During Schmoke’s three terms as Baltimore mayor, the use of the anti-loitering law figured prominently in the breakup of several notorious drug-dealing gangs and the conviction and long-term sentencing of their kingpins.
Civil rights complaints, expected by some critics of the then-new mayor’s aggressive policing policy, were mostly nonexistent.
For his part, Nutter points out that early in the campaign he announced a five-point plan for fighting Philadelphia’s epidemic of violent crime. Under his “Plan for Safety Now,” Nutter would declare a “Crime Emergency” in “Targeted Enforcement Zones, which are the city’s most crime-plagued neighborhoods.”
In a proposal reminiscent of Schmoke’s anti-loitering enforcement in Baltimore, Nutter would direct the police commissioner to identify targeted enforcement zones in which to aggressively fight crime. In addition to “promoting and sustaining the use of “constitutional stop-and-frisk strategies” to get illegal weapons off the streets, Nutter would:
• Prohibit or limit gatherings of people on sidewalks, streets, or any outdoor place in the designated neighborhoods;
• Halt or limit the movement of vehicles through or within the designated neighborhoods;
• Establish a curfew limiting the hours people could be outside their houses; and
• Prohibit the sale, carrying or possession on the public street or public sidewalks, or in any public park or square, of weapons on any kind.
“The word gets out, among the criminal underworld,” Schmoke said. “You have to make sure the police differentiate between the bus stops and the drug corners. But then the drug dealers start hanging out on the bus stops. The police have to watch. It becomes pretty obvious that these guys are letting all the buses go by and remaining on the bus stop.”

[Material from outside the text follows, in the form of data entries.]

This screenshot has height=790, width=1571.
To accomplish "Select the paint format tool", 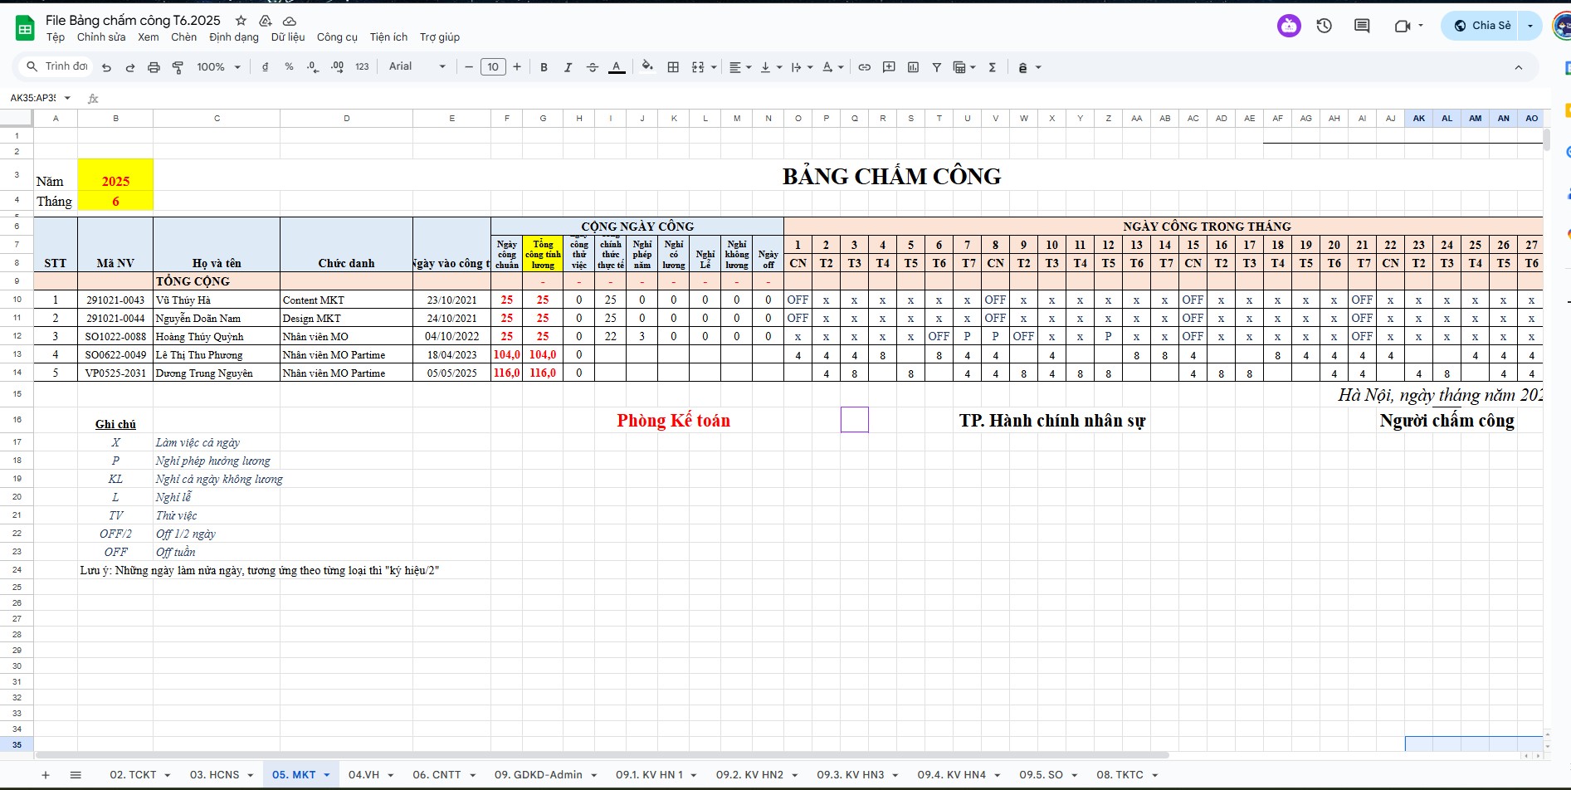I will click(x=178, y=67).
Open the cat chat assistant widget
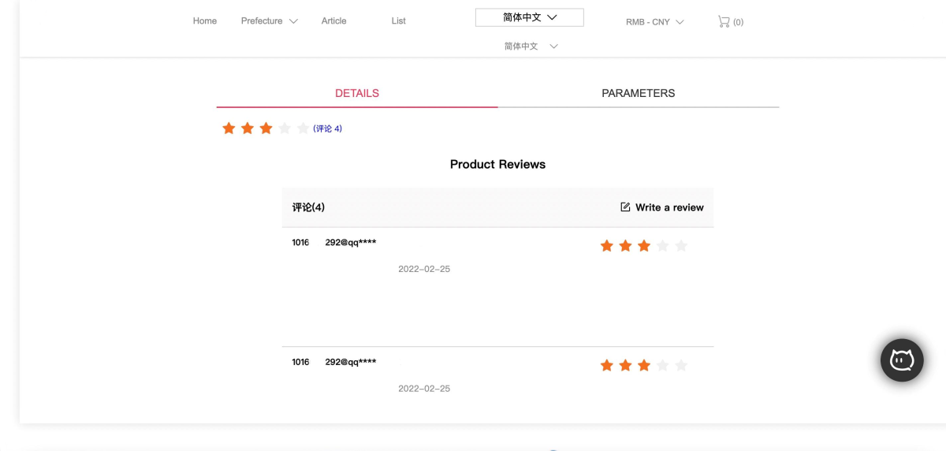 point(902,360)
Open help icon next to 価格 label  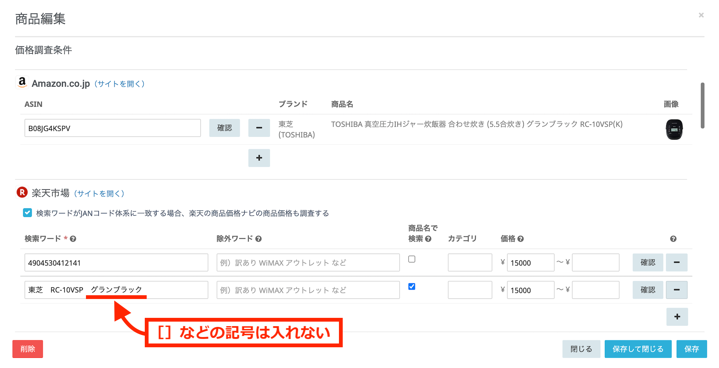point(521,239)
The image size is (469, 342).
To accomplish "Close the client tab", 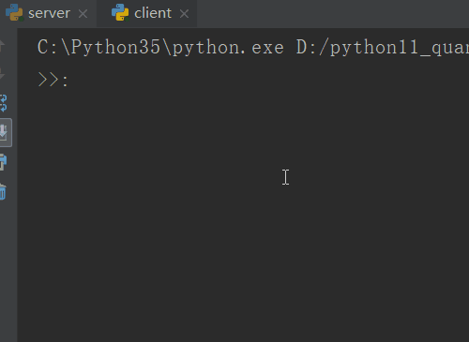I will pos(185,14).
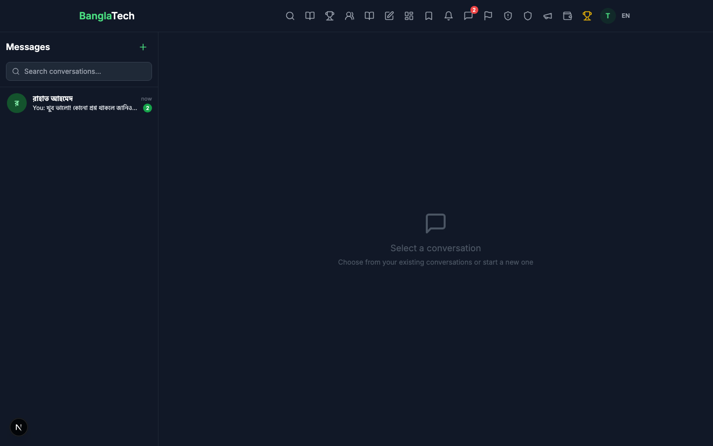The image size is (713, 446).
Task: Click the megaphone announcements icon
Action: tap(548, 16)
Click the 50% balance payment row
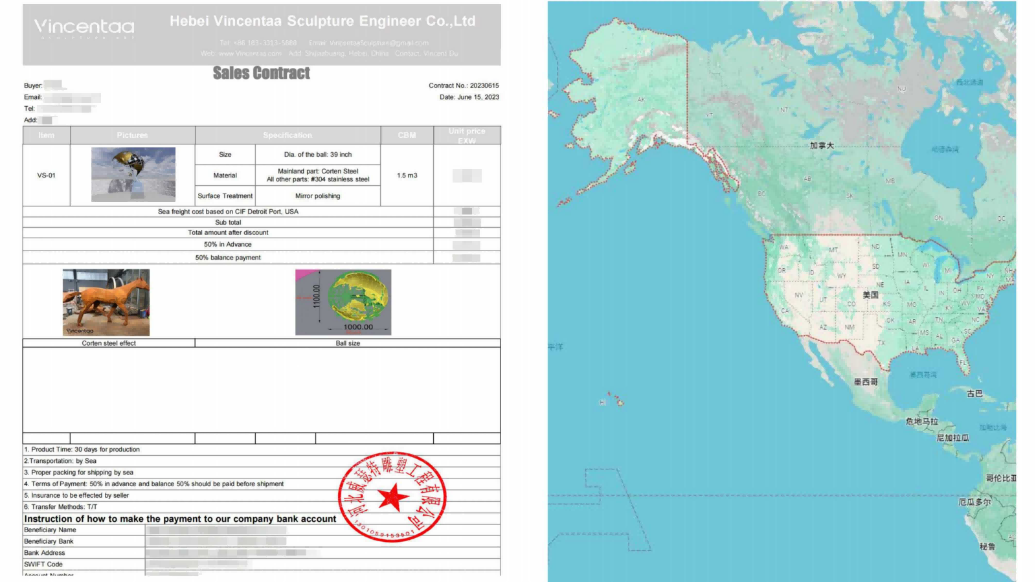Image resolution: width=1036 pixels, height=582 pixels. click(x=228, y=258)
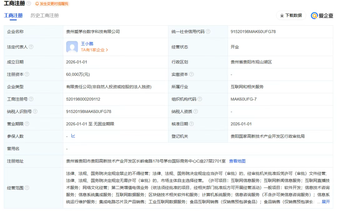Click the 下载数据 button

pyautogui.click(x=291, y=15)
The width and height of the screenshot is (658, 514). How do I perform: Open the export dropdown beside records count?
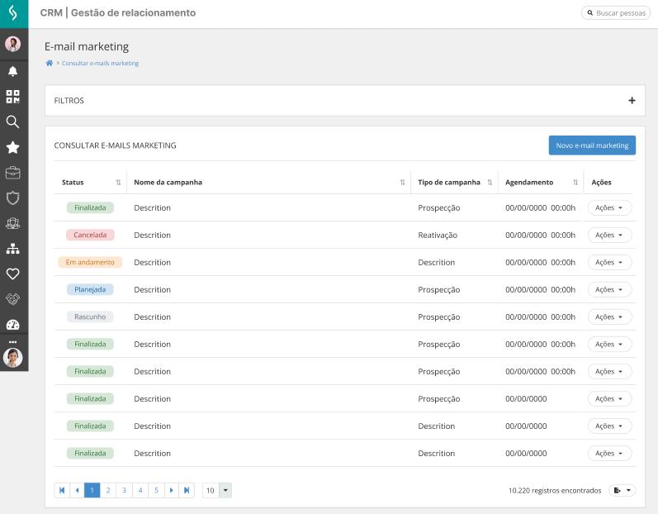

Nutter’s plan approvingly cites the installation of security cameras in targeted zones in the city of Chicago, and argues for expanded administrative authority for the police commissioner, to permit better use of techniques such as New York’s use of databases and analyses of the frequency of violent incidents in high-crime areas.
It also advocates a strong focus on repeat offenders, fugitives, and probation and parole violators, noting the high percentage of recidivism among ex-offenders. He also pledges to fight for increased resources to support his aggressive policing program from state and federal sources.
The last point Nutter makes in his anti-crime plan is the need to “develop a city where people can build better futures,” noting that economics is at the bottom of every developing crime trend. That’s a point about which many people will agree.